_WRITTEN EXERCISE_
Reproduce word for word the passage of the direct mail article starting at "This is especially" and ending at "their shopping cart?".

_SOURCE_

----------

Planning for Direct Mail Success Before and After You Mail
There are several key activities that need to be considered before and after you mail, to help you get the best ROI possible.
April 12, 2018
Many marketers fall into the unfortunate trap of assuming they are done with their direct mail campaign once it hits the mail stream. The reality is that there are several key activities that need to be considered before and after you mail, to help you get the best ROI possible.
Before You Mail
As you plan the message, offer, and call-to-action for your direct mail campaign, it is important to evaluate your online presence to ensure that your customer or prospect has a seamless experience of your brand no matter where they go.
This is especially true for prospecting campaigns. Your first priority should be ensuring that your mail piece clearly introduces who you are, what you offer, and how to find you online. (90% of people will visit your website before calling or visiting a store anyway, so you might as well show them where to go!)You will want to consider how your brand will be perceived by someone that has never heard of you before:
- Will they be able to quickly determine what your brand represents and why they should care?
- Do they understand what else your brand offers?
- If you sell a product online, is it easy to navigate the site and manage their shopping cart?

----------

_LISTED RECORDS_
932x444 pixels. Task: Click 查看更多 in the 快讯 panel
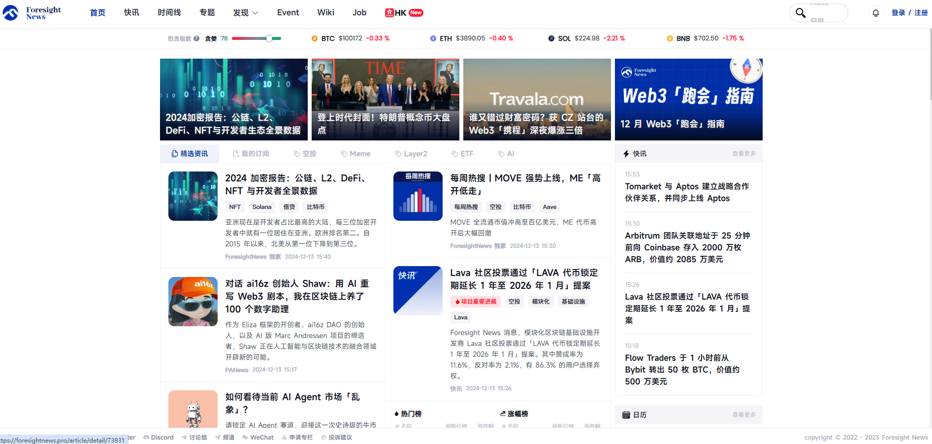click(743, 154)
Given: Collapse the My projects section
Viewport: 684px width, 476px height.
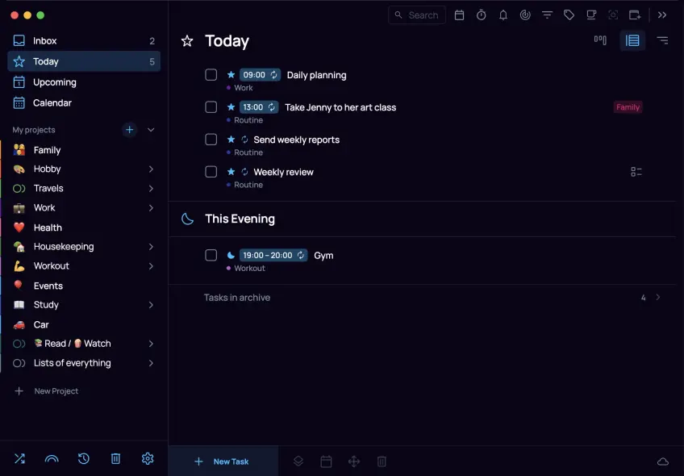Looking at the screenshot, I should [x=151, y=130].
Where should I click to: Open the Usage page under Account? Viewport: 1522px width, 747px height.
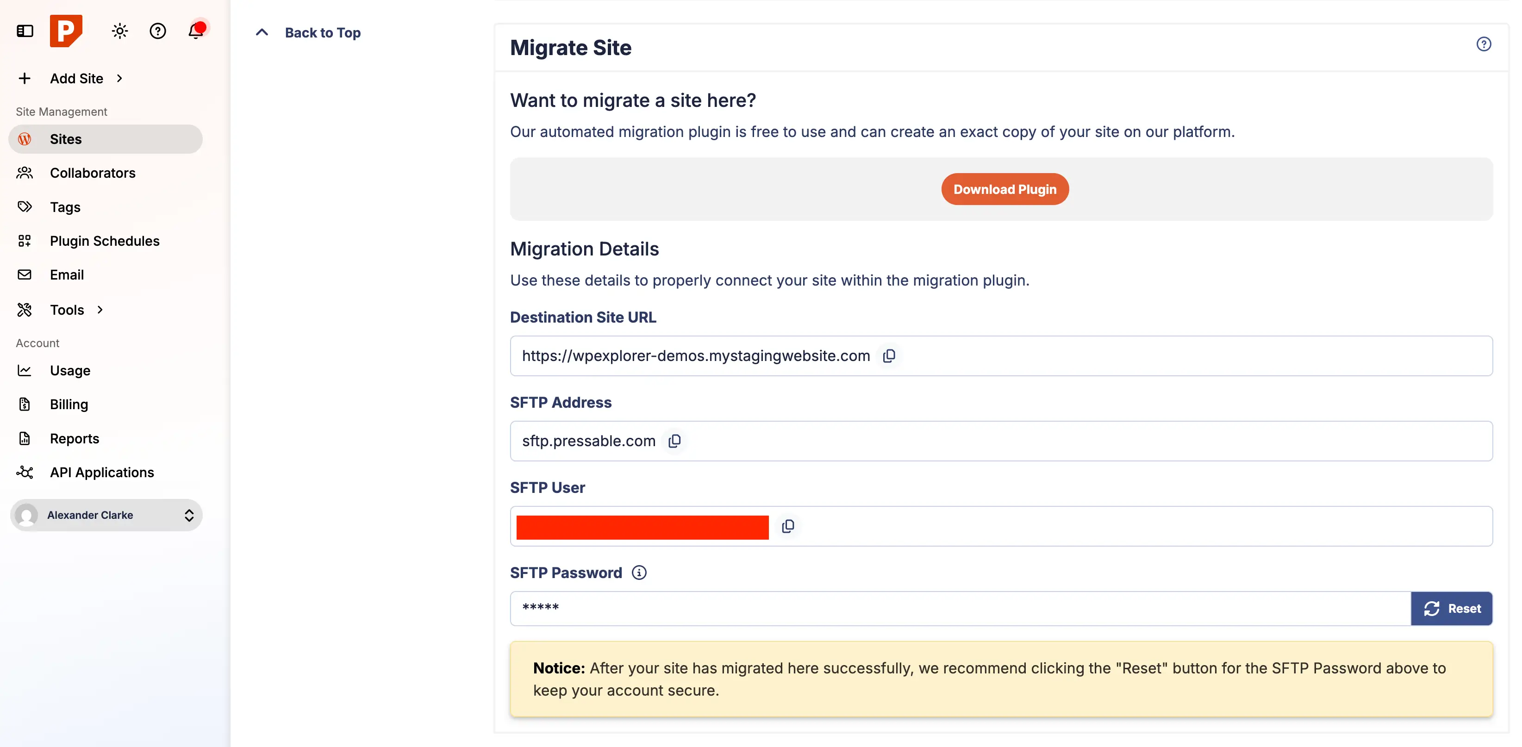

----------

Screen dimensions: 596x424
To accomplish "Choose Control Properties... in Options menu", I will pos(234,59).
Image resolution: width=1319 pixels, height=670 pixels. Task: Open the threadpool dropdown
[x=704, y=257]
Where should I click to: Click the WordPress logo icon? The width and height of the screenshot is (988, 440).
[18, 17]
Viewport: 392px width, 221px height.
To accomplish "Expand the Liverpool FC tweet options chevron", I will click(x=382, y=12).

----------

_EXPECTED ANSWER_
This is especially true for prospecting campaigns. Your first priority should be ensuring that your mail piece clearly introduces who you are, what you offer, and how to find you online. (90% of people will visit your website before calling or visiting a store anyway, so you might as well show them where to go!)You will want to consider how your brand will be perceived by someone that has never heard of you before:
- Will they be able to quickly determine what your brand represents and why they should care?
- Do they understand what else your brand offers?
- If you sell a product online, is it easy to navigate the site and manage their shopping cart?